When his consulting business dried up, Manafort could have easily cut back on his lifestyle or sold off one of his properties to raise cash. He chose bank fraud. At his sentencing on Thursday, the special counsel’s office said that despite his legal bills and the collapse of his career, Manafort is still a wealthy man with at least $4 million available to him.
Jumpp left the lottery scam years before she or anyone else from the fraud ring was arrested, a decision she said came out of independent guilt and penitence. She took a job raising chickens and pigs, had two children, joined the PTA, and took care of her mother as she suffered from cancer.
Manafort’s crimes continued even after he was indicted and didn’t stop until a few months ago. He obstructed justice by reaching out to two witnesses in his Washington, D.C., lobbying case in February 2018 in an attempt to sway their testimony. He copped a plea deal with prosecutors in September; a court ruled he broke the law and blew up that agreement by lying to law enforcement just weeks later.
Both Manafort and Jumpp professed remorse for their crimes.
“My life—personally and professionally—is in shambles,” Manafort told Ellis on Thursday. “Humiliated and shamed would be a gross understatement.”
In court in August and in a sentencing memo, Jumpp said one victim’s cancer diagnosis struck a chord with her. “When I read that Marcia [Jumpp’s victim in Virginia] had died of cancer, I felt it was karma and that God gave my own mom cancer to punish me! I deserve this,” she said in a sentencing memo.
Judge Ellis doesn’t have a reputation for handing down long prison terms. He has routinely argued against mandatory minimum sentences in drug cases and told Congress that it’s “grossly excessive and unjust" to “stack” them rather than allowing defendants to serve them concurrently.
The guideline range in Jumpp’s case was 87 to 108 months. Prosecutors asked for 90, a “significant term of imprisonment,” they said, and a mid point between the sentences received by the scam ring’s leader and a lesser player—a reflection of Jumpp’s role as management in the theft.
Ellis took note of Jumpp’s repentance and how she’d chosen to leave the scam ring of her own volition. He balked at the prosecutors’ recommendation and gave her six years.

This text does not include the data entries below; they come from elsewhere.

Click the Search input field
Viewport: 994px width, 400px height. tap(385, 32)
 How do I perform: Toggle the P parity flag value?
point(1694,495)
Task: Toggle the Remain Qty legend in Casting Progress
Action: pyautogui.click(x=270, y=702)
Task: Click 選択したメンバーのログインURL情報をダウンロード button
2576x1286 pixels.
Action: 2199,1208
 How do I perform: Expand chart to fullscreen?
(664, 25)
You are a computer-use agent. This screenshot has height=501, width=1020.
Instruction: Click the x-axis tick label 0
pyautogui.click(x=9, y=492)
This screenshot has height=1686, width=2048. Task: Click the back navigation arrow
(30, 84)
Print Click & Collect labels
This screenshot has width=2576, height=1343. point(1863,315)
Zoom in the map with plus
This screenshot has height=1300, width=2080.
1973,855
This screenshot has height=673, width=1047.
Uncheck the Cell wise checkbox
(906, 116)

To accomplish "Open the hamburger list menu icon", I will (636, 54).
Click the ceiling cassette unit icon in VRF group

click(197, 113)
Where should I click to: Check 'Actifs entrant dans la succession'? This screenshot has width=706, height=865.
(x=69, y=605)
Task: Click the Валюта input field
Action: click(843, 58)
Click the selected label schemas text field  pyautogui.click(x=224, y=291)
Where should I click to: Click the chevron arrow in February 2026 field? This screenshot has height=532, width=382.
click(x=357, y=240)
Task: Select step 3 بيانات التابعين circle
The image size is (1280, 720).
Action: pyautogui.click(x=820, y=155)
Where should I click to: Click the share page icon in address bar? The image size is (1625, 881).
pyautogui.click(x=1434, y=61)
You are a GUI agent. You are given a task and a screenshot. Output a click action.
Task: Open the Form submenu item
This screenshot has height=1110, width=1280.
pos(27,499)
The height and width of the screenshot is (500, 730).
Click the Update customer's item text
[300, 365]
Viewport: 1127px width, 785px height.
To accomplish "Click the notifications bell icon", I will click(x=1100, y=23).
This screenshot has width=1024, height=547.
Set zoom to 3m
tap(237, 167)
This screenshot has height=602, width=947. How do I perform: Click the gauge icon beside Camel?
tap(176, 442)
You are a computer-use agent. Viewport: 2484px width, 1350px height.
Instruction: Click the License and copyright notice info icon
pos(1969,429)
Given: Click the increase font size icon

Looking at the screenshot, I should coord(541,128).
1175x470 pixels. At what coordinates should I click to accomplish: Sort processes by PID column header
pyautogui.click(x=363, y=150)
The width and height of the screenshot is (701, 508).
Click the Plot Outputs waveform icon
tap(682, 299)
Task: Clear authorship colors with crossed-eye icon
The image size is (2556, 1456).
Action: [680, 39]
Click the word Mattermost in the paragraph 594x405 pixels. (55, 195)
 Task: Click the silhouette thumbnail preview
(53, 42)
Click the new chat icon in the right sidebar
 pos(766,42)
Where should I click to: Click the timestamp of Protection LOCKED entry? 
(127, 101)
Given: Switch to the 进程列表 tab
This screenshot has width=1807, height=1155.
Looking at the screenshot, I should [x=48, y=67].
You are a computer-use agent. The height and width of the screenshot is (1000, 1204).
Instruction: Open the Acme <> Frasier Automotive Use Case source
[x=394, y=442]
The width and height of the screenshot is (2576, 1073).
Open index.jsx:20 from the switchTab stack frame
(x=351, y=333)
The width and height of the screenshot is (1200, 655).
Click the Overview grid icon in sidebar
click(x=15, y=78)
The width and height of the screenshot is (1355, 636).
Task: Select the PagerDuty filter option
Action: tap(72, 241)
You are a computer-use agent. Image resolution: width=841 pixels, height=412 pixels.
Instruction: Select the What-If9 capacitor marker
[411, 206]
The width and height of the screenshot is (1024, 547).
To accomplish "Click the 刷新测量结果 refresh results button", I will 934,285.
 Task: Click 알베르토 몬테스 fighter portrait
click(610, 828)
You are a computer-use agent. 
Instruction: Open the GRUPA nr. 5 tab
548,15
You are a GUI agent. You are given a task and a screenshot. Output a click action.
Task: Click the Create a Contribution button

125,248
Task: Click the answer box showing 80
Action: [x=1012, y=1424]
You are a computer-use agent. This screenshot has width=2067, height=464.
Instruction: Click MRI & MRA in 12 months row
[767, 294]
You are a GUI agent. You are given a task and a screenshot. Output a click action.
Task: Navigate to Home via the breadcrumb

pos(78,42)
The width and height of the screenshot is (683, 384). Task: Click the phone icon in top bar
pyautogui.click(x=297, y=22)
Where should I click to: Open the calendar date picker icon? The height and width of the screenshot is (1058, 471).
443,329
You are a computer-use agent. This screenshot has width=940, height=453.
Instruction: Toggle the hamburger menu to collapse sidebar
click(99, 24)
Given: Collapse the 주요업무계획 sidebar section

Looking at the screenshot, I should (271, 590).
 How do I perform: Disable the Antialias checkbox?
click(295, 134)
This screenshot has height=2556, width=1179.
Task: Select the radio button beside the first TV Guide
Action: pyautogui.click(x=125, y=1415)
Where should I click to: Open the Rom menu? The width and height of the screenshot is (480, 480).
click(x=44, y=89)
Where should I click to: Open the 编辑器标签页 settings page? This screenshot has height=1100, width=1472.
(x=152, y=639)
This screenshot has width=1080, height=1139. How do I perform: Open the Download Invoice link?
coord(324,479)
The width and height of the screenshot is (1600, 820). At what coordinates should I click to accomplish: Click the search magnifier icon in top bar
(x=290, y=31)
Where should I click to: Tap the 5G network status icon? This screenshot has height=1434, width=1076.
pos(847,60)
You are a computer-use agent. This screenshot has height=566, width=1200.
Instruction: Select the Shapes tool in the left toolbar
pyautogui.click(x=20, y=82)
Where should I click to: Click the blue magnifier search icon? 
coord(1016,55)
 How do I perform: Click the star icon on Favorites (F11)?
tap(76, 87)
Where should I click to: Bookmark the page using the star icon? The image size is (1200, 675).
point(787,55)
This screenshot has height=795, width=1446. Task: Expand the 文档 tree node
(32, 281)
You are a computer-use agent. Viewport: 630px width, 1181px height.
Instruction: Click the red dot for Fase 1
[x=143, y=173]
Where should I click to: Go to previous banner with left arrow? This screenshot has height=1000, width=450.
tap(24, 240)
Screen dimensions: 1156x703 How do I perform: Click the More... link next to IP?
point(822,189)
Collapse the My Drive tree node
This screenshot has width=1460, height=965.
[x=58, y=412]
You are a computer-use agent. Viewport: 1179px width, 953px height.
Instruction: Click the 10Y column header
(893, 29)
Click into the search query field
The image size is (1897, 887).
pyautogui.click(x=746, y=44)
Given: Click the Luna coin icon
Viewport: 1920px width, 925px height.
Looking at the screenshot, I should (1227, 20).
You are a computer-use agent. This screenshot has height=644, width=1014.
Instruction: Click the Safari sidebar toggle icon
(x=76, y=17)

Manafort is not the most sympathetic of defendants, certainly not in the public eye. He made a career polishing the images of the some of the world’s worst dictators as part of the “torturers’ lobby.” His firm Black, Manafort and Stone worked Washington on behalf of Warlords like Jonas Savimbi, whose Angolan political party UNITA was known for indiscriminate killings of civilians, recruiting child soldiers, and sexual abuse of women. The Ukrainian money Manafort failed to pay taxes on—money used to pay an assortment of oligarchs and kleptocrats—wasn’t much cleaner, but Ellis forbade any reference to the character of its contributors at trial by banning the word “oligarch.”
When Manafort appeared before him on Thursday, Ellis was merciful and said he’d lead an “otherwise blameless life.”
Ellis sentenced Manafort to 47 months.